Superintelligence 20: The value-loading problem
This is part of a weekly reading group on Nick Bostrom’s book, Superintelligence. For more information about the group, and an index of posts so far see the announcement post. For the schedule of future topics, see MIRI’s reading guide.
Welcome. This week we discuss the twentieth section in the reading guide: the value-loading problem.
This post summarizes the section, and offers a few relevant notes, and ideas for further investigation. Some of my own thoughts and questions for discussion are in the comments.
There is no need to proceed in order through this post, or to look at everything. Feel free to jump straight to the discussion. Where applicable and I remember, page numbers indicate the rough part of the chapter that is most related (not necessarily that the chapter is being cited for the specific claim).

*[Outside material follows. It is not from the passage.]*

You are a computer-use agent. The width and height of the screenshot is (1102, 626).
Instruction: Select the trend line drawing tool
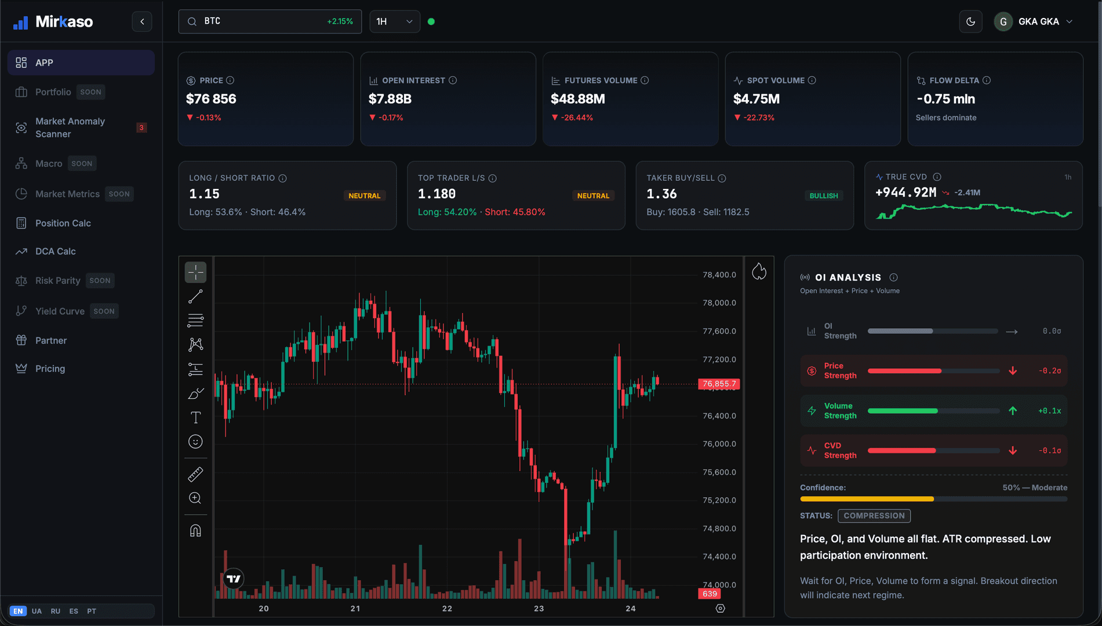(x=195, y=297)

Reading: “The value-loading problem” through “Motivational scaffolding” from Chapter 12
Summary
Capability control is a short-term measure: at some point, we will want to select the motivations of AIs. (p185)
The value loading problem: how do you cause an AI to pursue your goals? (p185)
Some ways to instill values into an AI:
Explicit representation: Hand-code desirable values (185-7)
Evolutionary selection: Humans evolved to have values that are desirable to humans—maybe it wouldn’t be too hard to artificially select digital agents with desirable values. (p187-8)
Reinforcement learning: In general, a machine receives reward signal as it interacts with the environment, and tries to maximize the reward signal. Perhaps we could reward a reinforcement learner for aligning with our values, and it could learn them. (p188-9)
Associative value accretion: Have the AI acquire values in the way that humans appear to—starting out with some machinery for synthesizing appropriate new values as we interact with our environments. (p189-190)
Motivational scaffolding: start the machine off with some values, so that it can run and thus improve and learn about the world, then swap them out for the values you want once the machine has sophisticated enough concepts to understand your values. (191-192)
To be continued...
Another view
Ernest Davis, on a ‘serious flaw’ in Superintelligence:
The unwarranted belief that, though achieving intelligence is more or less easy, giving a computer an ethical point of view is really hard.
Bostrom writes about the problem of instilling ethics in computers in a language reminiscent of 1960’s era arguments against machine intelligence; how are you going to get something as complicated as intelligence, when all you can do is manipulate registers?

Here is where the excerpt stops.